Мы шли высоким берегом реки, время от времени переходя глубокие овраги, прорезанные впадающими в реку притоками. Собственно, ничего больше и не происходило этой ночью, мы частью шли, а частью ковыляли, но, так или иначе, тащились вперед. Вперед и вверх-вниз по склонам, и снова вперед. Тюуня – тасиня – что поделаешь, если земля на твоем пути искромсана лемехом вод? И больше ничего, как будто, не было. Но как расскажешь, что такое глубина темных ущелий под небом, похожим на прозрачный перламутр? Про темную зелень речных долин, скаредность сумерек и блеск зеркальной воды внизу? Про то, как у Петьки из-под ног беззвучно срывается со склона балки орлан-белохвост и парит, распахнув крылья, почти стоит, опираясь на темноту? Про вдруг какой-нибудь мох, выстилающий бережок ручья, или колокольчики, вкрапленные в эту ночь синими холодными каплями, или незабудки? Про то, что чем дальше в ночь, чем ближе к рассвету, тем сказочнее, неправдоподобнее становятся краски?
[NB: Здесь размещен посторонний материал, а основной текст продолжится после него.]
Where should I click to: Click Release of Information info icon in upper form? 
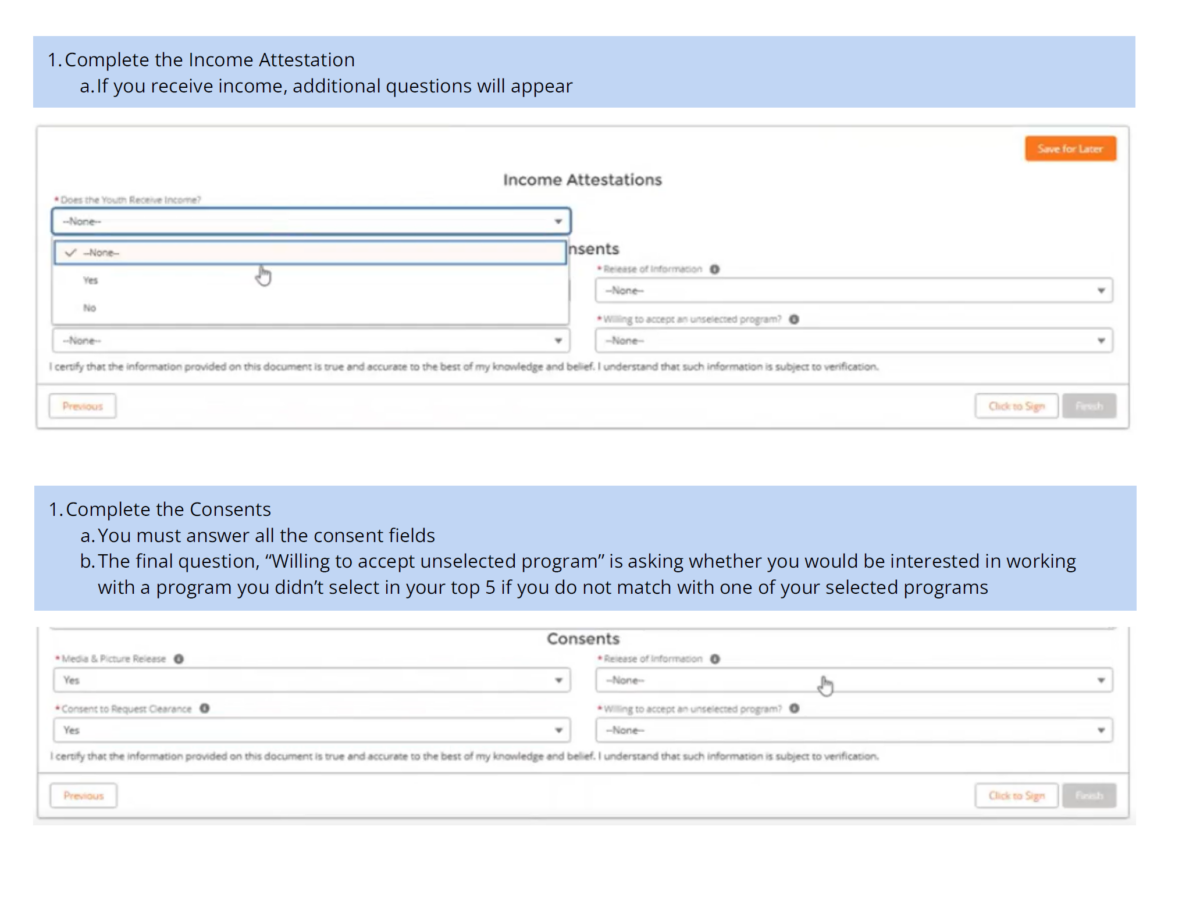point(715,269)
Вот вода внизу: она беззвучна, тяжела, и сияет, как расплавленный металл, будто в русло реки, на дно темной балки стекло все серебро и золото с закатного неба.

В ненецком языке с десяток слов и словосочетаний, служащих для обозначения воды. Есть просто вода – «и», есть вода морская «яв и», вода с прибрежных низменностей у моря – «самбо и» и вода торфяных низменностей «монгга и», вода родников и источников «я нгылад мунггарта и». Есть, как мы знаем уже, «старая вода». Но какими словами обозначить воду, ночных рек, полную света? Как передать все оттенки цветов, которые возникали и растворялись у нас на глазах – вот, хотя бы оттенки коричневого, зеленого и синего; например, тот сероватый оттенок далекого синего, которым проступили – неожиданно близко – вдруг открывшиеся взору «синие горы» Колгуева, на которые с замиранием сердца взирал я когда-то из Бугрино? Возможно, слова тут бессильны и вполне может статься, что только красками можно передать великолепие окружающей нас картины – и я, вернувшись в подмосковное лето, даже пытался нарисовать эту ночь, подобрать хотя бы верные цвета по памяти – ничего не вышло. Эта ночь сама была воплощением изумительного мастерства и не желала поддаваться средней руки копиисту.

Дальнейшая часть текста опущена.